[Collection entries]

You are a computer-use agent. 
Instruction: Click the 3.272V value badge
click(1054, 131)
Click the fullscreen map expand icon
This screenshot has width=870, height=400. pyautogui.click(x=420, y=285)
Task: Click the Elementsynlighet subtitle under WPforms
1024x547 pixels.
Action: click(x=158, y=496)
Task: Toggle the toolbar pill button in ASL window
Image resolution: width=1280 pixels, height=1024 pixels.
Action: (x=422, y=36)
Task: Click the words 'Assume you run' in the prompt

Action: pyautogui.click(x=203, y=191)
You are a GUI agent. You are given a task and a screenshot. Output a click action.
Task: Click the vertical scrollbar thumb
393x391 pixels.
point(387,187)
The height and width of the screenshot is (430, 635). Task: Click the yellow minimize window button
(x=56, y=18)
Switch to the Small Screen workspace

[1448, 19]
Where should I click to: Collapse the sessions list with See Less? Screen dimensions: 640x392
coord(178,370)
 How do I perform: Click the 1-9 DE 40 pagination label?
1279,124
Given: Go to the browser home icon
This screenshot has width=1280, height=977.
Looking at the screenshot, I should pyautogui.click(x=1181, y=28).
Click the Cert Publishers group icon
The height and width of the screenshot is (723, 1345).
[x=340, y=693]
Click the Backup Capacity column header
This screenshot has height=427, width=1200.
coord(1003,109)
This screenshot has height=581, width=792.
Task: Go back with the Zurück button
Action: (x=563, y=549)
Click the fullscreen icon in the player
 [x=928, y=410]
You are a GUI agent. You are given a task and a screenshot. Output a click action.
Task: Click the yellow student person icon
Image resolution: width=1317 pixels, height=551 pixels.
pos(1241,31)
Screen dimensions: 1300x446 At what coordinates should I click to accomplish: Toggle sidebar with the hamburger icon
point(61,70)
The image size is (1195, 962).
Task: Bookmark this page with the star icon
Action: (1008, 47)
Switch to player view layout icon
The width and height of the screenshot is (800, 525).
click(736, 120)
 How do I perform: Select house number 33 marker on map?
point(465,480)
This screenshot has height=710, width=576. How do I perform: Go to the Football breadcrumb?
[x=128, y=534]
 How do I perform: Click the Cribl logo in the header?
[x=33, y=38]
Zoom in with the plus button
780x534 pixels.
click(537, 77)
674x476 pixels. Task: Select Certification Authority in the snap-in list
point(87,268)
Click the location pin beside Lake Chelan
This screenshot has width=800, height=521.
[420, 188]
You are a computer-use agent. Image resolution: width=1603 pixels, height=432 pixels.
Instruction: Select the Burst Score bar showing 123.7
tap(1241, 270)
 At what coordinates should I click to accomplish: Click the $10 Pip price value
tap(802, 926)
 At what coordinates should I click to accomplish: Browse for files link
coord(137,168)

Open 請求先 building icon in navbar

### Required work
Looking at the entries, work out how many lines include the word "computer" and give the number by itself.

### Exercise answer
2